Exercise instructions: Express the entries below as a JSON list of strings, one string per line, with blank lines left out. Do not include the pictures in your answer.

Entries for locating text and elements
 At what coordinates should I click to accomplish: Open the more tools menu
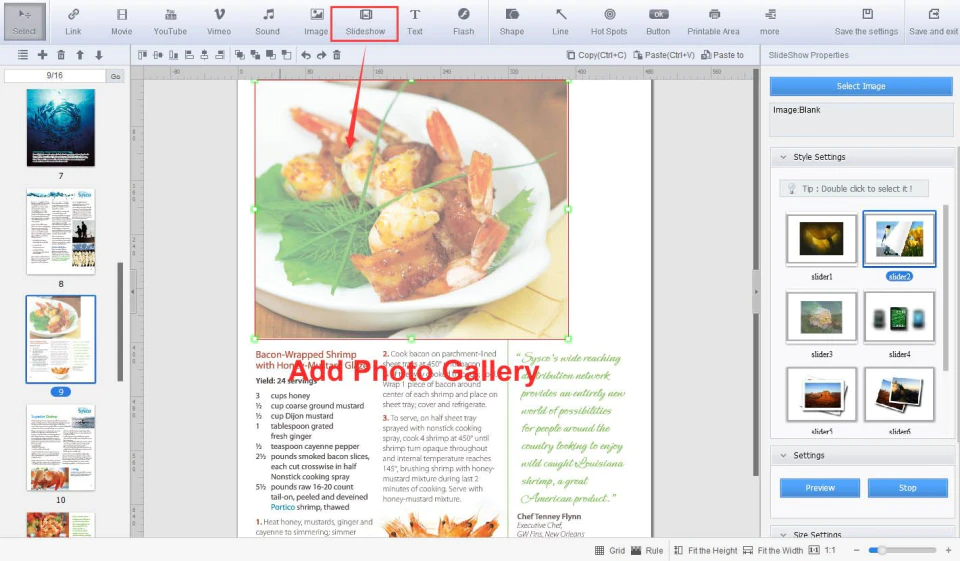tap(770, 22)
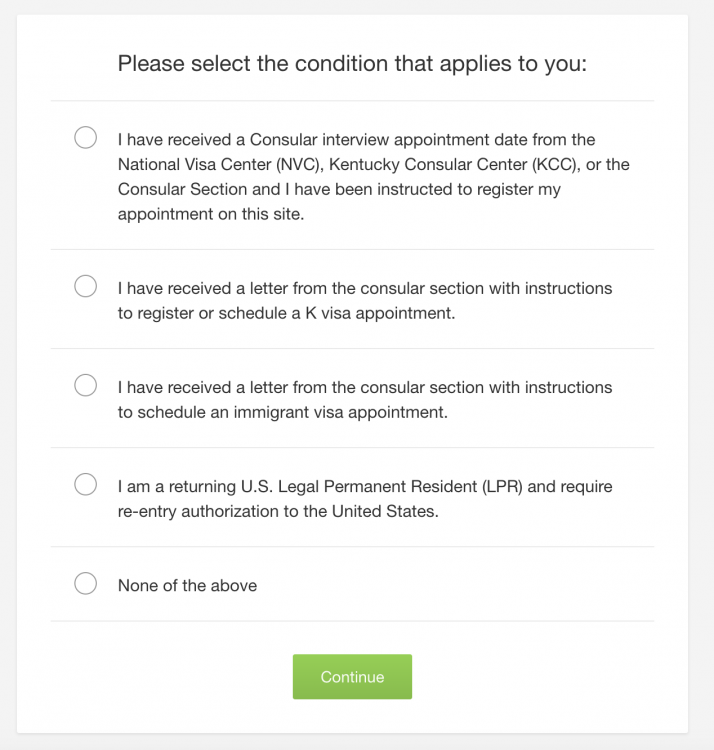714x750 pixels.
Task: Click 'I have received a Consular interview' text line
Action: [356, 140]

Finished answer:
[
  " At what coordinates should I click to accomplish: Open the more tools menu",
  "tap(770, 22)",
  "714x750 pixels.",
  "Task: Click 'I have received a Consular interview' text line",
  "Action: [356, 140]"
]